Região

Sem recursos financeiros, prefeito fecha hospital na região

“A bomba estourou nas minhas mãos”, falou gestor à TRIBUNA.
Recentemente, moradores da cidade chegaram a fazer um protesto para evitar o fechamento.

Sem recursos financeiros no caixa da prefeitura, o prefeito de Janiópolis, Ismael José Dezanoski (PSD), se viu obrigado a fechar nesta semana o único hospital municipal da cidade. Os atendimentos estão sendo feitos agora no posto de saúde do município das 7 às 23 horas. Após este período, pacientes que necessitarem de consultas médicas estão sendo encaminhados pelo município para atendimento na Santa Casa de Goioerê, distante 25 quilômetros de Janiópolis.

Recentemente, moradores da cidade chegaram a fazer um protesto para evitar o fechamento, mas não surtiu efeito. A TRIBUNA conversou ontem com o gestor sobre a decisão. Ele justificou que o município não tem condições financeiras de manter o hospital, que está em funcionamento na cidade desde a década de 80. Dezanoski informou que além de contratações para a unidade, o prédio do hospital necessita de reformas urgentes. Segundo ele, a Vigilância Sanitária interditou recentemente o refeitório da unidade. A estrutura necessita ainda de várias readaptações. “A situação do hospital é muito complicada o prédio é muito antigo e não suporta apenas uma reforma simples”, falou.

O prefeito informou que está buscando a ajuda ao Governo Federal e Estadual para reabertura da unidade. Segundo ele, o gasto mensal de manutenção do hospital é de cerca de R$ 200 mil. Uma pequena parte do dinheiro - apenas R$ 20 mil-, o município vinha recebendo do governo federal, e o restante era bancado com recursos livres da prefeitura. “Estávamos desembolsando de R$ 170 a R$ 180 mil mensais dos recursos livres da prefeitura”, informou.

Dezanovsk disse que a situação vinha se arrastando há muitos anos no município. Segundo ele, os gestores anteriores ‘não tiveram coragem de tomar iniciativa’ deixando a situação chegar a este ponto. “E agora não tivemos outra saída”, lamentou. “Eu como prefeito jamais queria fechar o hospital. Aliás, esta bomba já existia e estourou agora na minha mão”, frisou.

Caos nas finanças

Dezanoski informou ainda que as finanças públicas da cidade estão um caos.

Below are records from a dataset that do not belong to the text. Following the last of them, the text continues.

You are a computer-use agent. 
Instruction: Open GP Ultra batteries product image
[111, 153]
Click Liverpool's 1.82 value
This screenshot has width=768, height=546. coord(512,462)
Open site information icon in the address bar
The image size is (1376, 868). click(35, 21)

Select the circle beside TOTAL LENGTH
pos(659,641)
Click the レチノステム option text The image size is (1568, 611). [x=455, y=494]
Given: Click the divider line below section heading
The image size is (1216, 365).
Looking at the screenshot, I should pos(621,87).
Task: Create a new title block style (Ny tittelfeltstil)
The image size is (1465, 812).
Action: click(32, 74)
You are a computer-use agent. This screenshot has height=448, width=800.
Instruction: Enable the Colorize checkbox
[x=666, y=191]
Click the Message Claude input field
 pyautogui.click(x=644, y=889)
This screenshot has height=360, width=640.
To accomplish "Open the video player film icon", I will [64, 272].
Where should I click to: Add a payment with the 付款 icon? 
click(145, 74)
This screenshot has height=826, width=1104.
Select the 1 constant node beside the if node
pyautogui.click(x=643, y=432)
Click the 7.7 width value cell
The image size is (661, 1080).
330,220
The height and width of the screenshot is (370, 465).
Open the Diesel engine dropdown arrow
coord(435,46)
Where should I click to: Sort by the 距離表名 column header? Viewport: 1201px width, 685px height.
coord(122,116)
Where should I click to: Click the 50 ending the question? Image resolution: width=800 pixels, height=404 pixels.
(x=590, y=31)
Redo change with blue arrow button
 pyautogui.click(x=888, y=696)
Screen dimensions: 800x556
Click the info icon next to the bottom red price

Segundo ele, o índice de gasto com pessoal ainda continua alto, consumindo 51,8% da receita corrente líquida do município. Ele disse que quando assumiu a prefeitura, no final de maio, o índice estava em 59%. “Conseguimos baixar, mas não o suficiente que é abaixo de 50%. Estamos trabalhando para isso”, falou.

O prefeito acrescentou que se ele fizer novas contratações o índice volta a subir e o município pode incorrer nas sanções da lei de responsabilidade fiscal, com risco inclusive de perder as certidões negativas, o que complicaria ainda mais a situação. “Estou impedido de contratar pelo Tribunal de Contas do Estado que já nos notificou”, ressaltou o gestor.